Abstract

ABSTRACT:

This review essay considers Adam Newton's book Jewish Studies as Counterlife through the lens of modern Hebrew and comparative literary studies. I begin by reflecting on Newton's articulation of the problems plaguing Jewish studies in the American academy, and on his proposal of a "Jewish Studies to come"–a vision based on relationality, interruption, and sharing that moves beyond disciplines, interdisciplinarity, and the academy itself. Bringing these ideas into conversation with my own experience as a scholar of Hebrew and comparative literature, I outline my ambivalence regarding my positionality within Jewish studies, a field that is by definition concerned with Jewish and Judaic matters and that has privileged history and religious studies over literature and culture.

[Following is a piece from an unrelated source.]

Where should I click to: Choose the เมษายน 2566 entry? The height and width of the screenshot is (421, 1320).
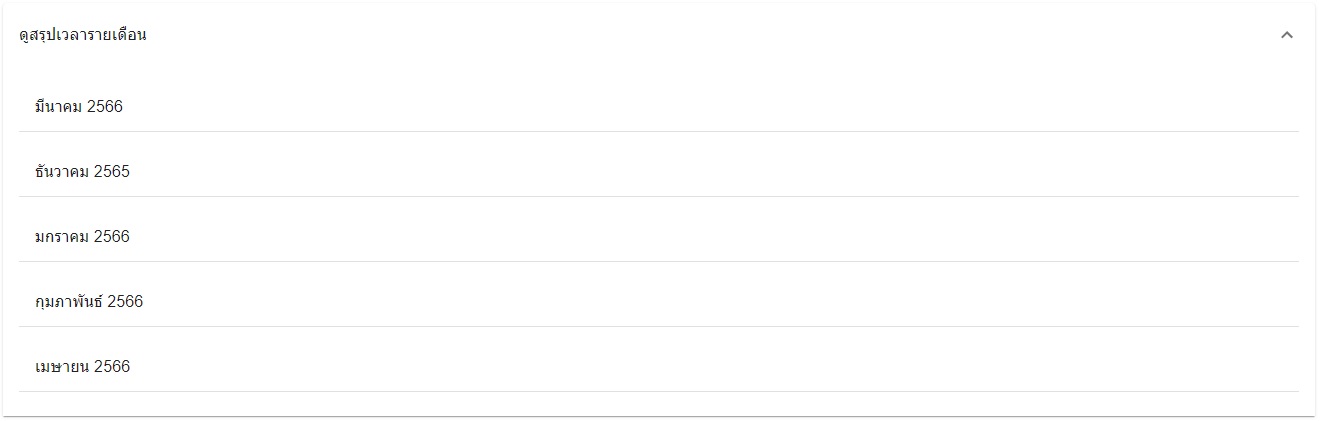coord(658,366)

The expansion of the field and the permeability of its boundaries, however, have created the conditions for my own active participation in its institutions, suggesting that Newton's vision has already started to take shape. Newton's book, more a manifesto then a report, does the crucial work of theorizing these shifts and their potential not only for Jewish studies but also, critically, for the humanities more broadly. In posing a new set of questions and bypassing the conventional concerns undergirding attempts to define, understand, and situate Jewish studies, Newton invites "the uncontainable" into Jewish studies and Jewish studies–in all its uncontainability–more fully into the humanities. Jewish Studies as Counterlife makes a radical, viable, and imaginative case for inclusion within Jewish studies as well as of Jewish studies.